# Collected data

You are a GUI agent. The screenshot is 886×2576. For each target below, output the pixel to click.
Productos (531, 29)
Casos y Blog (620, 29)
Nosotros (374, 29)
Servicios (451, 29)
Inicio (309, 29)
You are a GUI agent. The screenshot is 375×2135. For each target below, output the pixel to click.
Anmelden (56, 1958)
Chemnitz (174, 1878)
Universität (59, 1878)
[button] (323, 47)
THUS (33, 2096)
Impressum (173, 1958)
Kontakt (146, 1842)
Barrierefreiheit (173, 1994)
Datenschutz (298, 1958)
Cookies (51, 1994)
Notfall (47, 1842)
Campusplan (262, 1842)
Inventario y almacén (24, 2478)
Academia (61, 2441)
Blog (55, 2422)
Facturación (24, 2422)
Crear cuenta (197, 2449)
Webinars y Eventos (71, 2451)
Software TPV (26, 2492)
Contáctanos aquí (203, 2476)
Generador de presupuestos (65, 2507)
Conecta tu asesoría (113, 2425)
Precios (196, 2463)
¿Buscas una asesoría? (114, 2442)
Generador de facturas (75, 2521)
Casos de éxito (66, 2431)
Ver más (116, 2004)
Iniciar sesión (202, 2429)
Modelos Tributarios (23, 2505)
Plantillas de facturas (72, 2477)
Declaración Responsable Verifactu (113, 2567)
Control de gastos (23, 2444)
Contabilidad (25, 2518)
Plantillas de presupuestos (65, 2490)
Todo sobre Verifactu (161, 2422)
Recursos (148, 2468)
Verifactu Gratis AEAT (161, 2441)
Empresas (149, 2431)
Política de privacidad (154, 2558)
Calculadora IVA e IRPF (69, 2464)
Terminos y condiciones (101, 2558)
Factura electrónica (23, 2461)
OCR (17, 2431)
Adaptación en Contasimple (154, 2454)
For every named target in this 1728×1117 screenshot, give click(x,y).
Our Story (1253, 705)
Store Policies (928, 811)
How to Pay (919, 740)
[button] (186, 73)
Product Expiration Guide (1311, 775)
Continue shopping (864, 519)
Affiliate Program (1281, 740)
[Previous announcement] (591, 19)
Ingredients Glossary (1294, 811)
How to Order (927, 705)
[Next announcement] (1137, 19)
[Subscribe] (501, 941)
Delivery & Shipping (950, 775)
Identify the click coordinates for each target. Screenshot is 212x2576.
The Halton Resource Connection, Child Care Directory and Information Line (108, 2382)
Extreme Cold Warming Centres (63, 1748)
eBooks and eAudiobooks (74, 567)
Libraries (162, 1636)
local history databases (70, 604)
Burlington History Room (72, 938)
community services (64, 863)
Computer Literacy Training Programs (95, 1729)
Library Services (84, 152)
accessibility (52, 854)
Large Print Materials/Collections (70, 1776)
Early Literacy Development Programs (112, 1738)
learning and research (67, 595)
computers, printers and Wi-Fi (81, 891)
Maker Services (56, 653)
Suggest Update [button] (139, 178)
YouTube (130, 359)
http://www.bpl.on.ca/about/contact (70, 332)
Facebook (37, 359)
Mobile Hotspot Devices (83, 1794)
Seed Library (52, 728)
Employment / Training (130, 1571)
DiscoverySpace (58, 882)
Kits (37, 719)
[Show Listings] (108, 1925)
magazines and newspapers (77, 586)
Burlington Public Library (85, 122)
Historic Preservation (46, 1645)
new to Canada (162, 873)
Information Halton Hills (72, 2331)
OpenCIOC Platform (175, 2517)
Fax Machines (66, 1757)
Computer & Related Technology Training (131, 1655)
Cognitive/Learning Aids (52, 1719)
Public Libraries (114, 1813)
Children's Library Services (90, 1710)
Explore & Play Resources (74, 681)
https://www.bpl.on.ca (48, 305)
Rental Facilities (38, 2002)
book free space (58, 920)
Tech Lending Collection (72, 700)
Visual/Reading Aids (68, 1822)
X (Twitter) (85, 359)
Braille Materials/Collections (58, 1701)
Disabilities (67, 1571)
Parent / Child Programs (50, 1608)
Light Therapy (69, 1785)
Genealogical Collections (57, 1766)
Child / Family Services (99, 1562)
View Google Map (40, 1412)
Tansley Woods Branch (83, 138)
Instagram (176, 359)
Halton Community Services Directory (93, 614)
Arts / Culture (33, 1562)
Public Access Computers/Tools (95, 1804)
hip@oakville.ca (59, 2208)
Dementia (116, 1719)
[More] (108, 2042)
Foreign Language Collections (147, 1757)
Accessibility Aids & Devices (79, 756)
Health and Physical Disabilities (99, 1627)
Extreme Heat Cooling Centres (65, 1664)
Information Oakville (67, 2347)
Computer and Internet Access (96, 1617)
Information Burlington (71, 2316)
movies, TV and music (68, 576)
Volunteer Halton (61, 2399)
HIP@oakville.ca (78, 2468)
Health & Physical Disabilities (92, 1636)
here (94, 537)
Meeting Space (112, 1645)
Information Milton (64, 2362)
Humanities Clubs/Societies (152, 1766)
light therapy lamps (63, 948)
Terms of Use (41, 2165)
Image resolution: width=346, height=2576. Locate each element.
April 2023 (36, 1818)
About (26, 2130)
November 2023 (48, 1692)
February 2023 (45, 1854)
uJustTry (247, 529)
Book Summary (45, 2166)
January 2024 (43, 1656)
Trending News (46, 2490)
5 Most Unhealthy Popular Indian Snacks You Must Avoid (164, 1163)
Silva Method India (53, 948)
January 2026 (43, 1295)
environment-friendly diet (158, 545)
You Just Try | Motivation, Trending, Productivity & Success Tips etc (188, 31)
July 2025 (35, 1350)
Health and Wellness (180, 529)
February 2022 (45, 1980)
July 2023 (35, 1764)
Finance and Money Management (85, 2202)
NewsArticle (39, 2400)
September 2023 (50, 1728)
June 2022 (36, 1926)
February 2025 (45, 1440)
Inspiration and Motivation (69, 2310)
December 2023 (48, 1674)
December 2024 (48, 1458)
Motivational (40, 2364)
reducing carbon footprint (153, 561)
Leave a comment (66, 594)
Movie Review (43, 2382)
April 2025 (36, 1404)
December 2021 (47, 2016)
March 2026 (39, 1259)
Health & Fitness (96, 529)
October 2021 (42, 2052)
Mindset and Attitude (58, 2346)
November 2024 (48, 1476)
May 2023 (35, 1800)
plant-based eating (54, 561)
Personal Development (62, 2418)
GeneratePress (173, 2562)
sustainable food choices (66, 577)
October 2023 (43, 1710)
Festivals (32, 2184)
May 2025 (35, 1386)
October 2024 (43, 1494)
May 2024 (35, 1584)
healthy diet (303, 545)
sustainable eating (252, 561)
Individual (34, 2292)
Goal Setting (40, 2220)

# INSTRUCTIONS FOR THE TASK
A word-for-word copy of the lines above from the one with "Casos de éxito (66, 2431)" through the one with "local history databases (70, 604)", inclusive, is the only output wanted.

# OUTPUT FOR THIS EXERCISE
Casos de éxito (66, 2431)
Ver más (116, 2004)
Iniciar sesión (202, 2429)
Modelos Tributarios (23, 2505)
Plantillas de facturas (72, 2477)
Declaración Responsable Verifactu (113, 2567)
Control de gastos (23, 2444)
Contabilidad (25, 2518)
Plantillas de presupuestos (65, 2490)
Todo sobre Verifactu (161, 2422)
Recursos (148, 2468)
Verifactu Gratis AEAT (161, 2441)
Empresas (149, 2431)
Política de privacidad (154, 2558)
Calculadora IVA e IRPF (69, 2464)
Terminos y condiciones (101, 2558)
Factura electrónica (23, 2461)
OCR (17, 2431)
Adaptación en Contasimple (154, 2454)
For every named target in this 1728×1117 screenshot, give click(x,y).
Our Story (1253, 705)
Store Policies (928, 811)
How to Pay (919, 740)
[button] (186, 73)
Product Expiration Guide (1311, 775)
Continue shopping (864, 519)
Affiliate Program (1281, 740)
[Previous announcement] (591, 19)
Ingredients Glossary (1294, 811)
How to Order (927, 705)
[Next announcement] (1137, 19)
[Subscribe] (501, 941)
Delivery & Shipping (950, 775)
Identify the click coordinates for each target. Screenshot is 212x2576.
The Halton Resource Connection, Child Care Directory and Information Line (108, 2382)
Extreme Cold Warming Centres (63, 1748)
eBooks and eAudiobooks (74, 567)
Libraries (162, 1636)
local history databases (70, 604)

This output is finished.